I do not see how much improvement can be expected from the law change. Can we actually trust those who snare to obey the law? Not likely to be much done in the way of checking or law enforcement.
I shall never forgive Michael Russell for not outlawing them when he had a chance The vast majority of the public would have been behind him. However money and power are obviously more important.
We should carefully examine every snare that is found when we are out and about to ensure that it is at least “legal”.
Circus maxima, yes do look carefully at snares but don’t touch them or you will be accused of interfering with property! Fortunately (up to a point) the new tagging legislation is just passing through the Scottish Parliament and from April it will be easy to see at a glance whether the operator has complied with the training and ID requirements.
PLEASE report any concerns about snares to SnareWatch http://www.snarewatch.org as it will help us to make the case for an early review of this legislation.
Sorry to get so off the subject of raptors, but in a good cause.
Re your last sentence Libby..dont worry, its all the same subject – a contempt for Wildlife Law and a contempt for the suffering and existence of any wildlife they dont like…
Any chance of a brief as to what we should be looking out for.
If an “irregular/illegal” snare is discovered would the SSPCA be the best first port of call ?
Oh well, since you ask! You can call the police for illegal snares – but if there is a live animal in it the SSPCA is more likely to be able to help quickly.
Re legal/illegal snares:
All snares must be free-running – self-locking are illegal in the UK. Self-locking snare may be manufactured – by reversing the lock on the cable so that it can only tighten – or may have become self-locking simply because the wire has got twisted and kinked.
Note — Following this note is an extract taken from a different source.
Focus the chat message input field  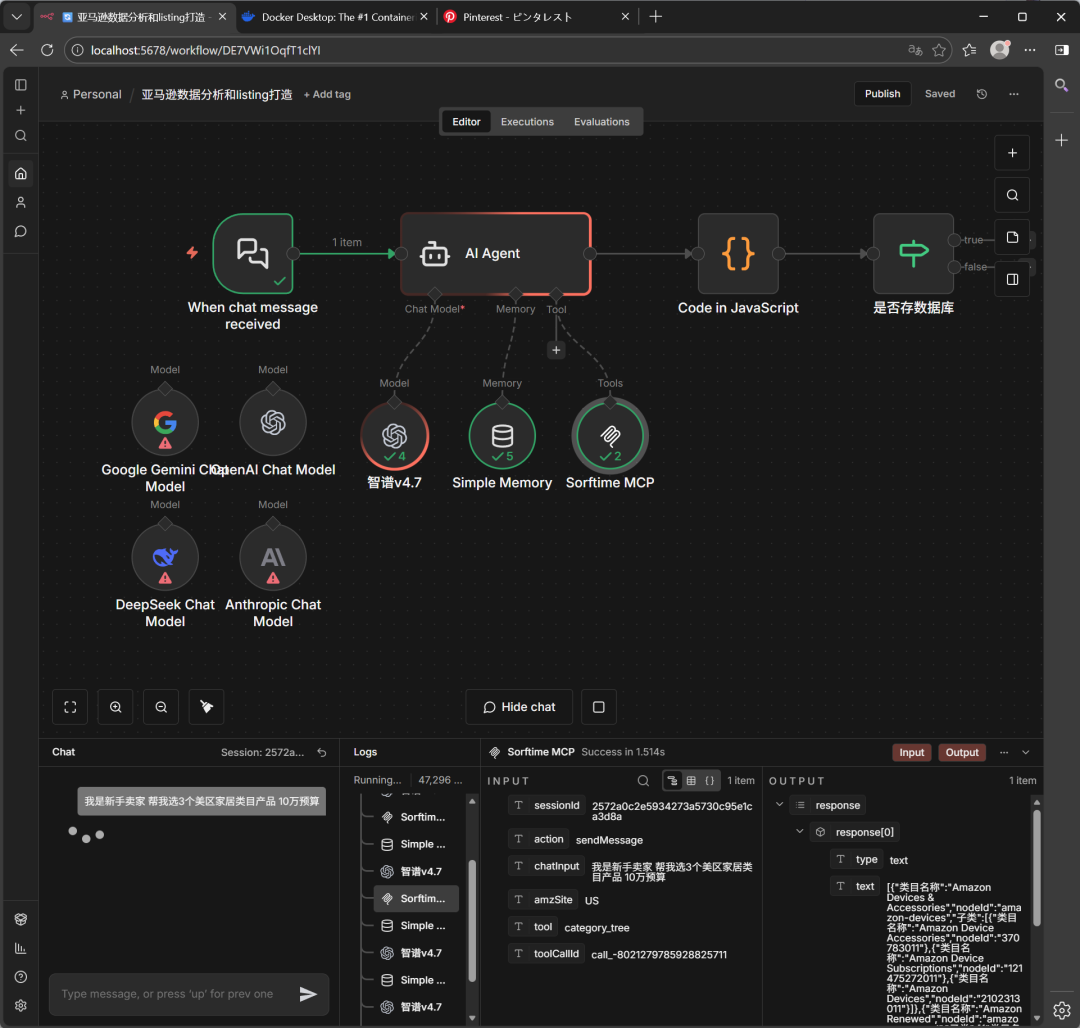point(170,994)
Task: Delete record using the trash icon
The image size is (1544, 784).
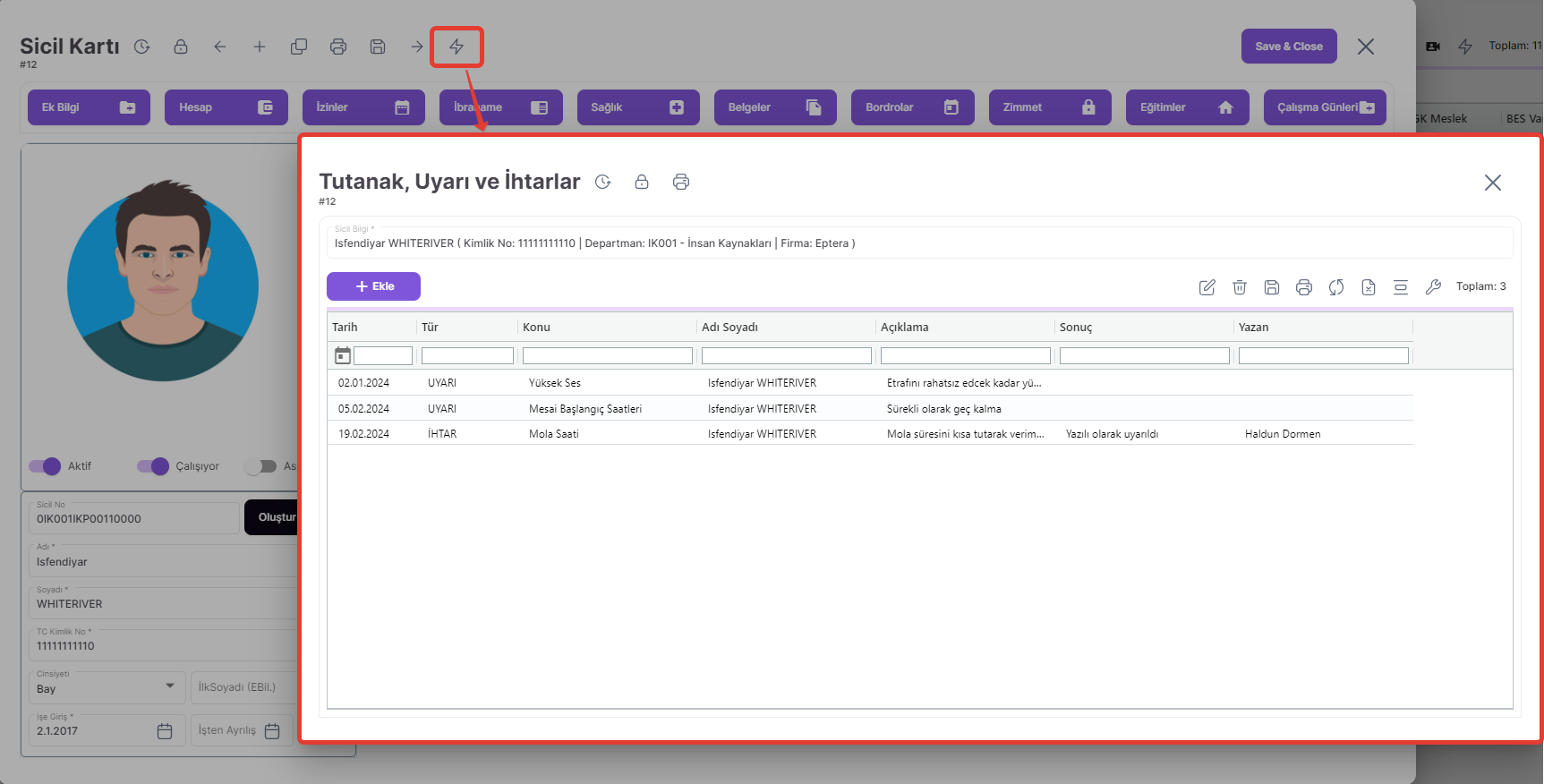Action: (1239, 287)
In Scotland all snares must now have a stop on them, so that the noose cannot close to a circumference less than 23 centimetres for a fox or 13 centimetres for any other animal.
Snares must be fixed to the ground – drag snares are prohibited.
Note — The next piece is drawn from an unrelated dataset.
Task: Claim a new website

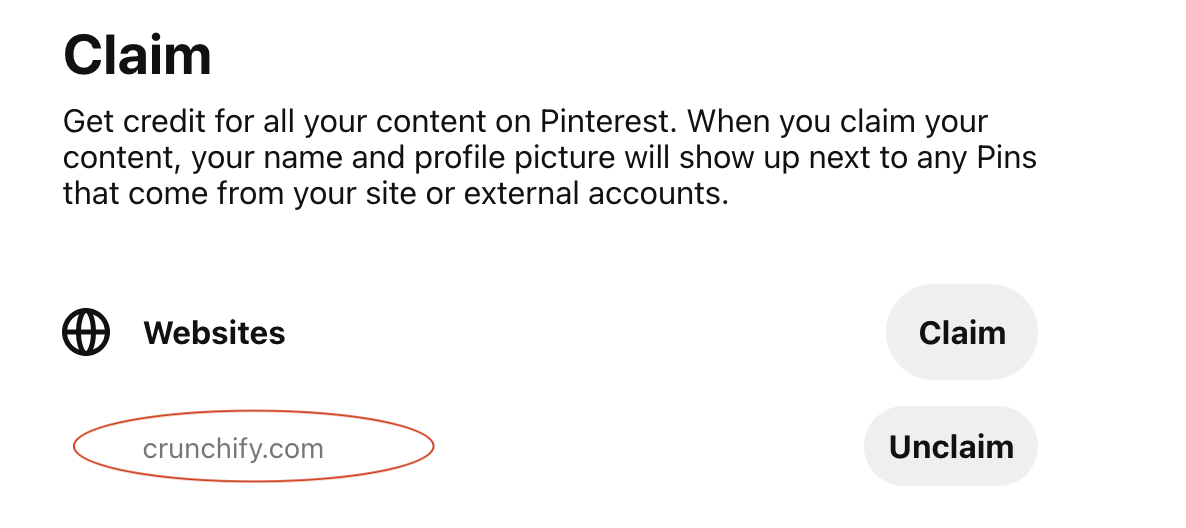Action: click(x=961, y=332)
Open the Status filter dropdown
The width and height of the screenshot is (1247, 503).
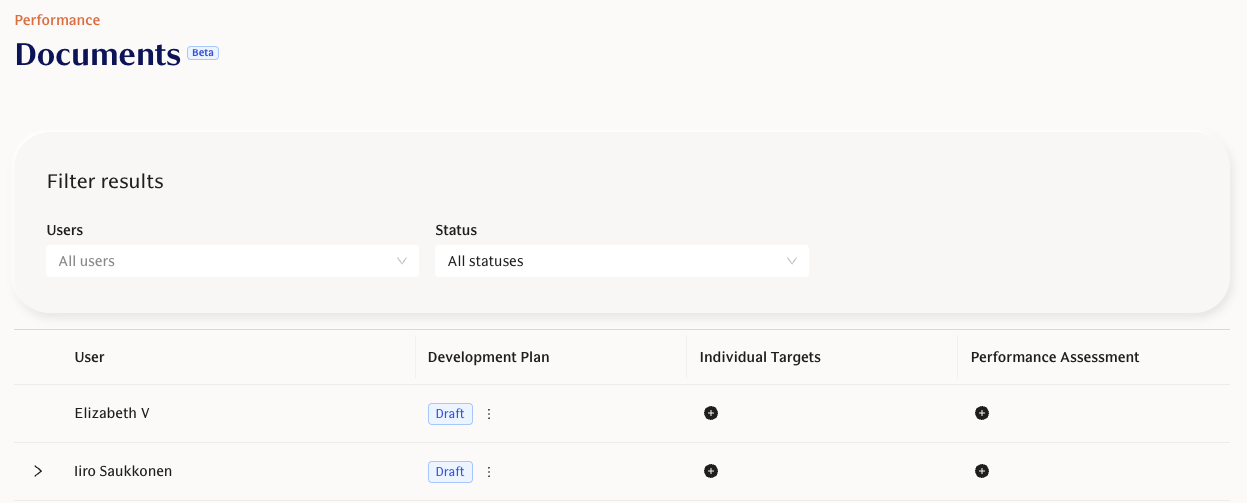[x=621, y=261]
Snares must not be set where the animal is likely to become suspended (for example, by jumping over a fence and being left to hang there), or close to water where it is likely to drown.
Anyone setting a snare must inspect it (or cause it to be inspected), at least once every day at intervals of no more than 24 hours to see whether an animal is caught in it and to ensure that it is free-running.
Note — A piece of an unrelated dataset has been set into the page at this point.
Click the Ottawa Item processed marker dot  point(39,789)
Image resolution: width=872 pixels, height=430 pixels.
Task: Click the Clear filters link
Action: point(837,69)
Any captured animal must be released or removed, regardless of whether it is alive or dead.
Snares may only be set with the landowner’s or occupier’s permission.
As of next April (I think) each snare must carry a tag bearing an identification number allocated to its owner – who must be trained in order to receive the number from the police. The tag must show initials BH, R or F to show whether it is set for brown hares, rabbits or foxes. NB the new Order doesn’t suggest MH for mountain hare, can one assume that would be illegal …?
That’s about it I think, no doubt Steve will chip in if I’ve forgotten anything.
Excellent responses from Libby and Steve. The majority of visitors to this site are 100% behind your attempts to get these indiscriminate traps outlawed, however I have a feeling that there are one or two folks on here that will simply choose to ignore the facts you offer. Through their pathetic attempts to curry favour with the general public, the gamekeeping industry and all its followers have told so many lies over the years that they now believe all the nonsense they spout. Keep up the good work.
I know it is illegal to tamper with a set snare, but what happens if you just happen to put your foot through the trap and you fall to the ground? Would the landowner be responsible for any injuries caused? And as a result of being trapped, surely you would have to tamper with said device to free yourself? Now I am not condoning illegal practices, but I’m sure there are some very clumsy individuals out there that could be easily tripped up many times throughout the course of a walk.